But instead of racing through the defile, the Skarmer piled up at its southern end. They milled about in confusion. A male, all his arms outstretched to show he carried no weapons, advanced from their ranks toward Reatur and his oncoming warriors. “Will you spare us if we yield?” he shouted in trade talk.
The domain master was flabbergasted but did his best not to show it. “Aye, we will,” he answered. “You have my vow on it.”
“Good enough,” the Skarmer said. He spoke to his males in their own language. They began throwing down their spears and knives and axes. The Skarmer widened himself to Reatur. “We would’ve gotten away if you hadn’t somehow posted warriors in there to block our path. That was well done-I never saw them leave the battle, and I don’t miss much. Juksal, I’m called.” Juksal suddenly seemed to think of something. “Did you use tricks from the funny creatures to get them here?” “The funny creatures?” Reatur asked.
“Trade talk doesn’t have a word for them. You know-the ones with two arms and two legs.”
“Oh. Our name for them is ‘humans.’ No, no human tricks,” Reatur said, wondering just where the warriors-his warriors had sprung from. Only one thing occurred to him. He walked toward the defile. Some of his males came with him, in case the Skarmer decided to unsurrender. “Ternat?” he called.

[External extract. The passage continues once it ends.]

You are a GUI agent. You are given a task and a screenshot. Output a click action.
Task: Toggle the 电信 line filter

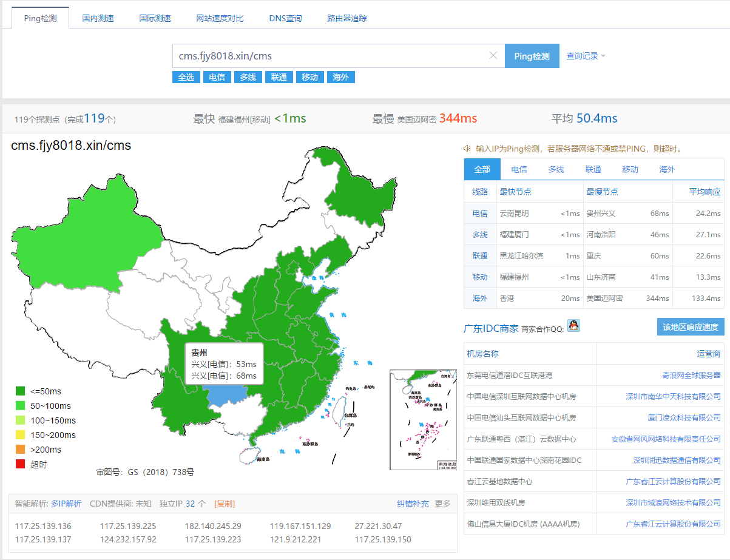[217, 77]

“Yes,” came the reply, and the warriors with the domain master started to cheer. “How do we stand, clanfather?”
“Well. Very well now, eldest, very well. The other half of the Skarmer army has already yielded to us.” That brought answering cheers from Ternat and his warband. Reatur went on, “How fare you, eldest?”
“Also well. I have many, many massi with me, and Dordal as a captive, too.”
“Do you?” Reatur said when the clamor among his males subsided enough to let him be heard. “Do you? Then, eldest, it is very well indeed.” He thought about that, decided it was too small a thing to say. “Eldest, it is as well as I could have hoped.”
As soon as Damselfly touched down by Athena, Sarah knew she had made a mistake. If she didn’t want to damage the ultra-ultralight, she would need help getting out, and it looked as though Irv, Louise, and the stepladder were still over on the other side of Reatur’s castle.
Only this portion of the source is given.